Analysis of Bacterial Community Associated with Aaptos sp. from Rote and Seribu Islands EKOWATI CHASANAH; GINTUNG PATANTIS; ARIYANTI SUHITA DEWI; ENDAR MARRASKURANTO; HEDI INDRA JANUAR; STELLA STELLA; SUSAN SOKA; YOGIARA YOGIARA
Microbiology Indonesia Vol. 7 No. 1 (2013): March 2013
Publisher : Indonesian Society for microbiology

Show Abstract | Download Original | Original Source | Check in Google Scholar | Full PDF (205.473 KB) | DOI: 10.5454/mi.7.1.5

Abstract

Aaptos sp. is a marine sponge that could produce bioactive compounds such as aaptamin, aaptosin, and isoaaptamin which have activities as antitumor, antimicrobial, and antiviral. Community of bacteria associated with the sponge might correlate with production of those bioactive compounds and be affected  by  water environment where the sponge grow.

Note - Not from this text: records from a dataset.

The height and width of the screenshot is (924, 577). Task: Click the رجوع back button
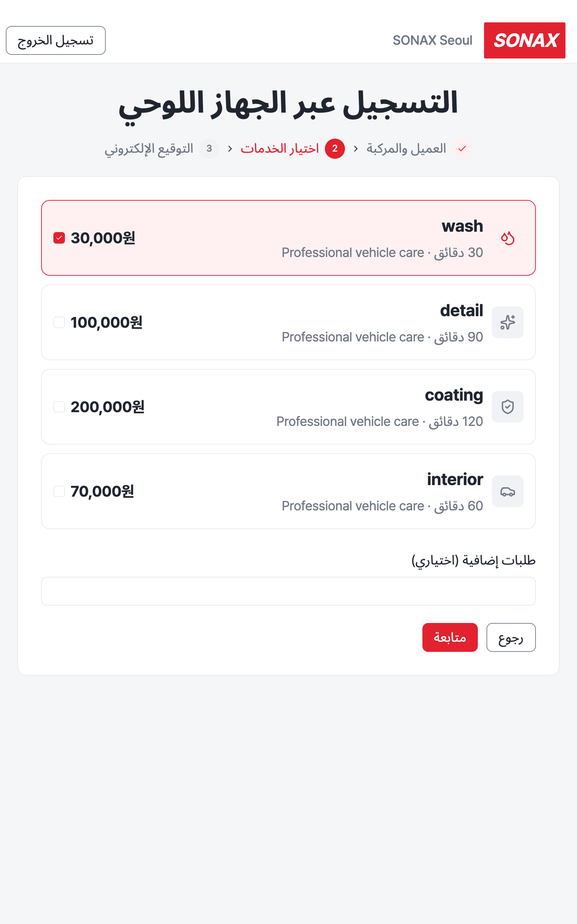click(x=511, y=637)
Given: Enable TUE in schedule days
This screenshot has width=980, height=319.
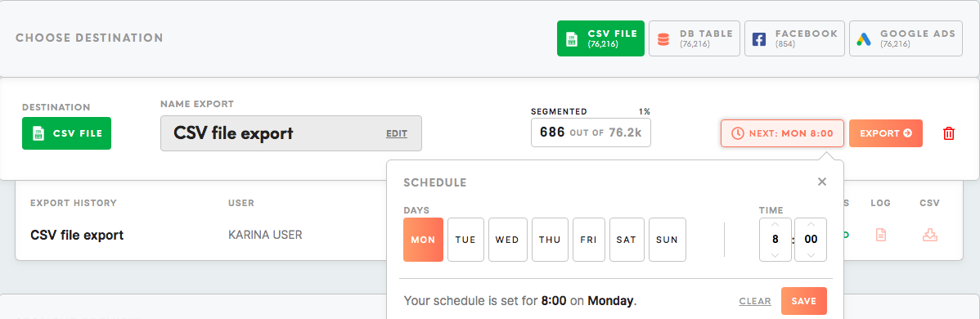Looking at the screenshot, I should [x=465, y=240].
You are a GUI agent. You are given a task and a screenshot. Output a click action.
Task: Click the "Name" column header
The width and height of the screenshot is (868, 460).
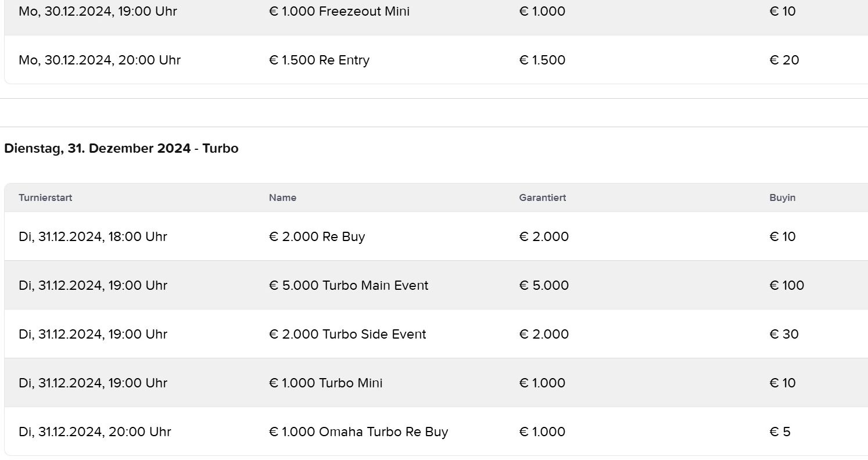pos(282,197)
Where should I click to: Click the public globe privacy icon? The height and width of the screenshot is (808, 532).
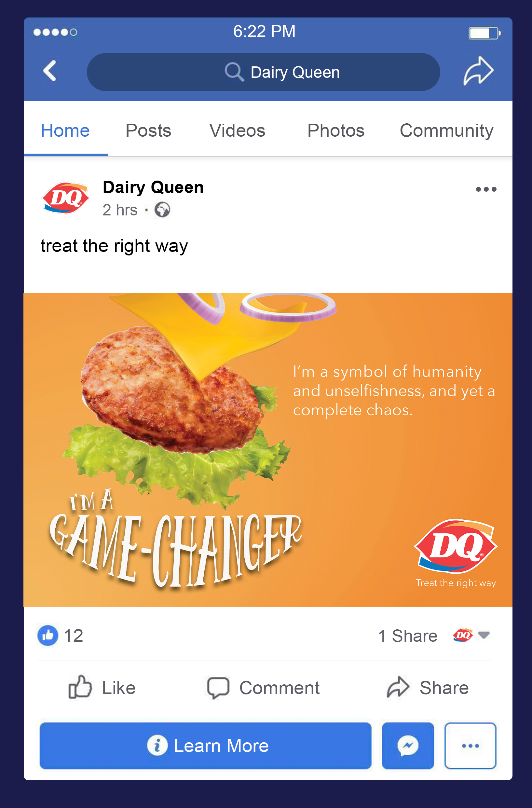click(162, 209)
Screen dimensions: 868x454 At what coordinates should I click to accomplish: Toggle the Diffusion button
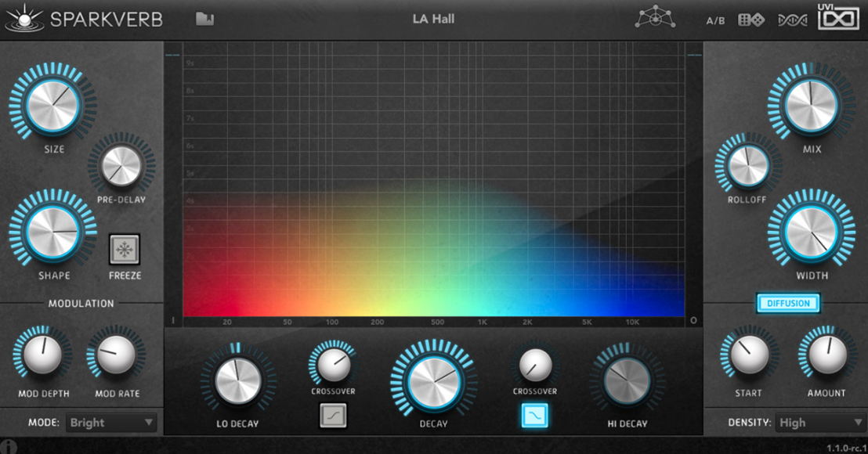788,304
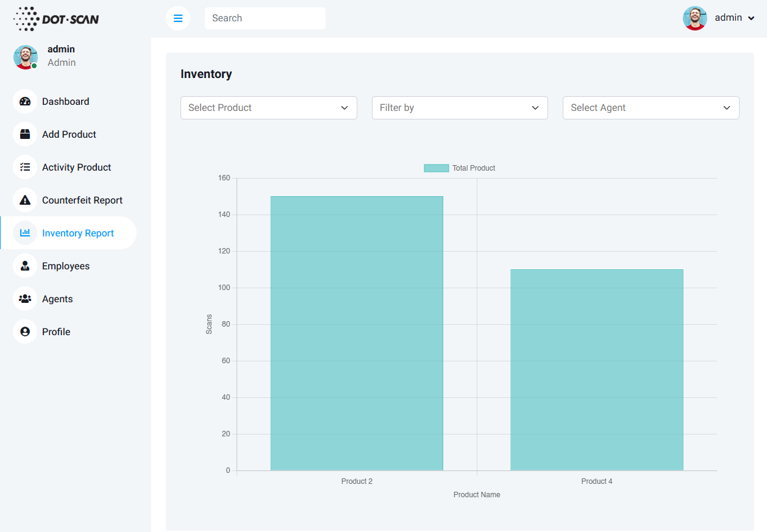Go to the Employees menu item
This screenshot has width=767, height=532.
coord(66,266)
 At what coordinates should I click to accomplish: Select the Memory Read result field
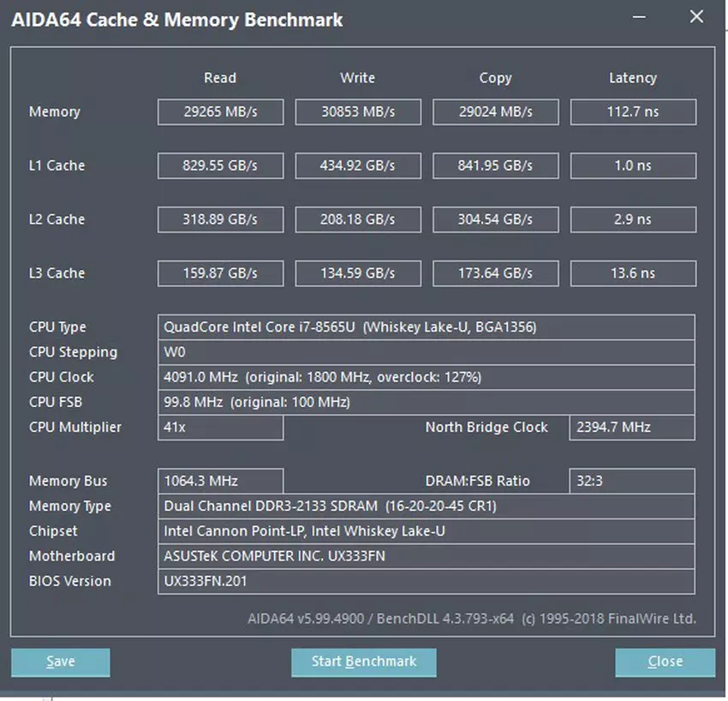pyautogui.click(x=220, y=112)
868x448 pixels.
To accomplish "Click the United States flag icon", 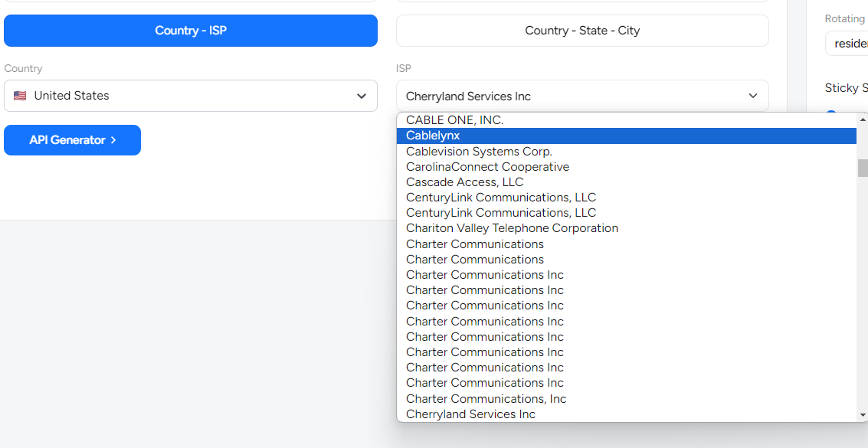I will (20, 96).
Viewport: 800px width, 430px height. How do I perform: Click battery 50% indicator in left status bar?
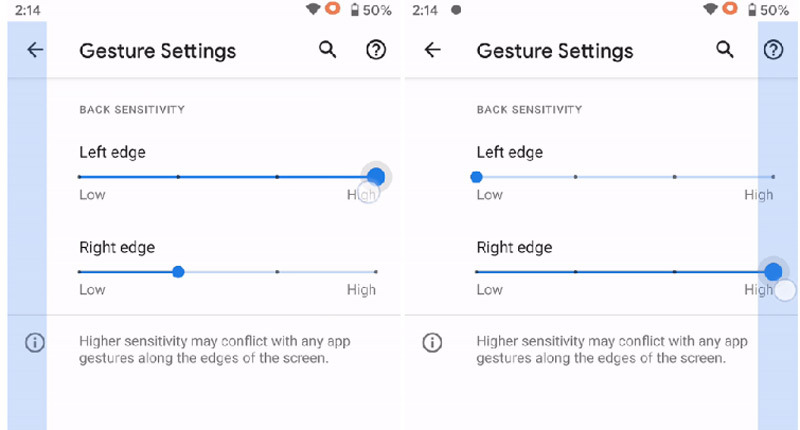(x=371, y=10)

The presence of anthropogenic stressor such as pollutans might become a burden to the waters where the biota grown and could affect the microbial biodiversity in the sponge and its active metabolite produced. The objective of this research was to analyze bacterial community associated with Aaptos sp. from Rote Island and Seribu Islands, using T-RFLP method. The results showed that bacterial community associated with Aaptos sp. from both sampling sites shared 40.81% similarity in which they were dominated by the same bacteria class of Actinobacteria, Flavobacteria, α-proteobacteria, δ-proteobacteria, and γ–proteobacteria. The bacteria collected from Rote island  were more highly distributed and diverse than those from Seribu Islands. A total of 23 classes of microorganism were identified in Rote Island waters, while in Seribu Islands was 14 classes of microorganism. The presence of Actinobacteria and Proteobacteria in Aaptos sp., is allegedly involved in the production of secondary metabolites.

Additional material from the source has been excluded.